# transmission E40D how to keep run longer?



## Milwaukee (Dec 28, 2007)

I know they are terrible transmission early model.

95 F250 have them but it original. 77,000 miles so I am worry about fail soon. It drive great but want keep longer before we replace truck with another one.


Where temperature gauge we should hook to? Test port or line?

Would I be better leave gear in D or should use 1 or 2 gear? I plow 10-15 mph but 1 gear with 4.10 would be slow.


----------



## ajslands (Sep 3, 2009)

is that the new truck your getting


----------



## Milwaukee (Dec 28, 2007)

My company truck is almost exact so it pretty slow in 1 gear it sound like scream when drive over 7 mph.


Let pray that transmission last until summer when we replace that RUSTY pan that I have see first time that bad shape.


----------



## plowguy43 (Jan 2, 2008)

I had 2 trucks with E40D's - I had to replace a torque converter on one at 149k miles and nothing else- it was a 94 F150 that I plowed with.

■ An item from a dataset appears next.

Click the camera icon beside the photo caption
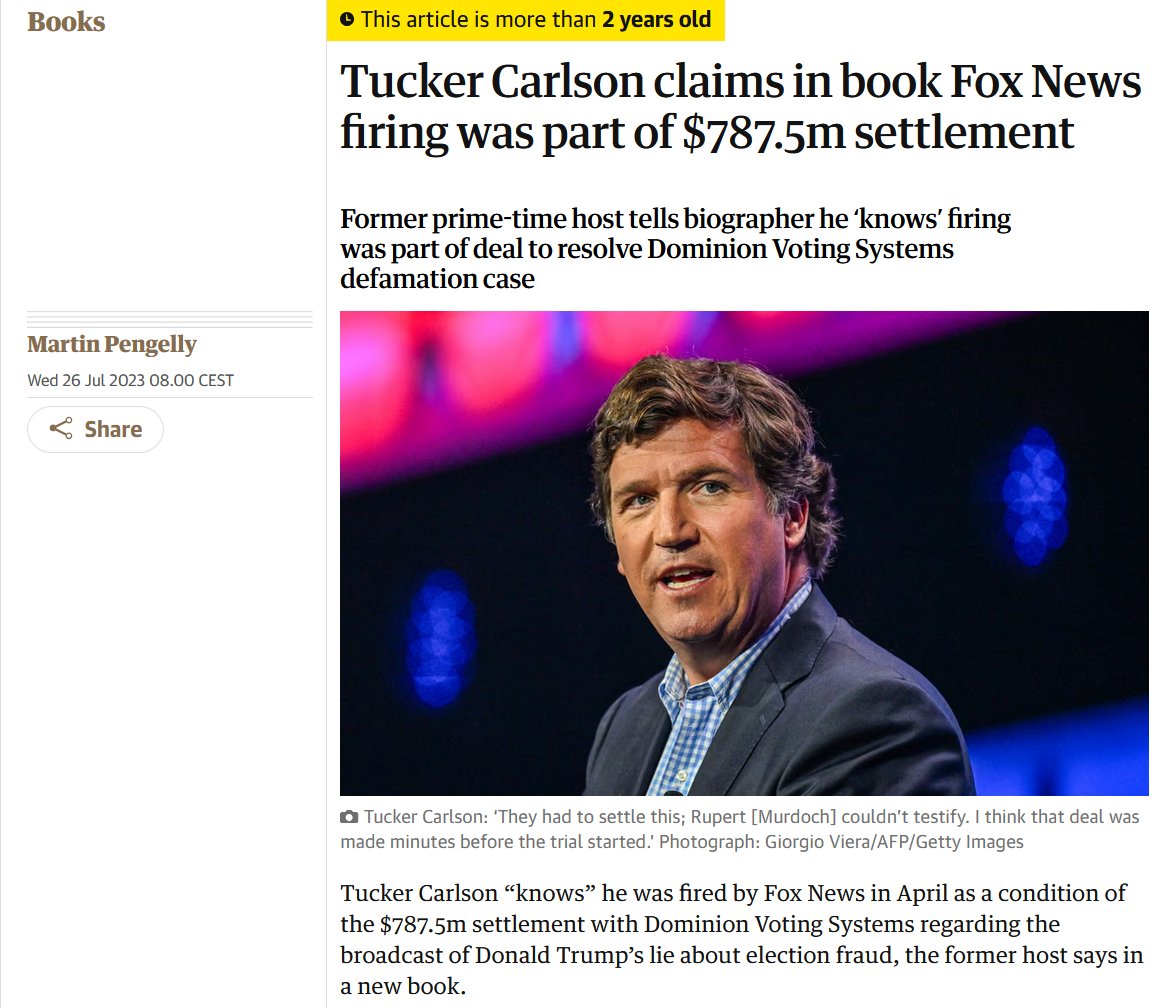The image size is (1176, 1008). 349,818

The other was a 92 Bronco w/33" tire's and 3" lift that I offroaded a lot.


----------



## chas4x4 (Jan 30, 2003)

Do you kmow what size the test port is and do the gauges have the right adapters?


----------



## linckeil (Sep 18, 2007)

the e4od's are not terrible transmissions. they have a bad reputation because they require a bit more routine maintance than some other tranmissions - like the c6 for example.

if the transmission is original to your '95, then you have a good unit. read here -

http://www.becontrols.com/tech/ch6e4odinfo.htm

change the fluid and filter every year or two (depending on usage) and do not over heat it. heat is the biggest enemy of these transmissions. if you do a lot of towing, get a big aftermarket cooler. a trans temp gauge is a good idea. a shift kit providing firmer shifts results in less wear and heat. install one.

treat it right and it'll last longer than the truck.


----------



## FordFisherman (Dec 5, 2007)

To install the trans temp gauge, the sender goes in the drivers side of the tranny- there should be a 5/16 or 3/8 brass plug that gets removed. The Autometer gauge sender I have just screwed right into the port. Hook up power and that should be it (the sender is the ground). Fluid and filter changes help, I've read conflicting reports on flushing vs just changing fluid (flushing can clog up a neglected unit). Plow in D, use 4 low if its the heavy stuff and watch your temp.


----------



## affekonig (Aug 5, 2008)

I love the e4od. I've had a bunch of them and never had a problem. Everything else feels like it shifts wrong to me now...

Anyway, I wouldn't be concerned. Just maintain it like anything else.


----------



## Milwaukee (Dec 28, 2007)

ajslands;957960 said:


> is that the new truck your getting


Why you edit  Alright you make my post look useless. :laughing:

Yes it 95 F250 that we got today.

Ok I drive on highway no problem but rear axle would need new diff or gear it loosen.

I went look under transmission I don't see those brass plugs. It have 2 steel lines on that.

Do you have picture of that. That will be huge helpful for me.


----------



## FordFisherman (Dec 5, 2007)

Mil- No pics but go to thedieselstop.com and search for trans temp sender location. They have pics and instructions.


----------



## Flipper (Nov 1, 2001)

We plow them in Low with the OD off. I was told this by a transmission rebuilder. Have gottne a lot of life out of mine.


----------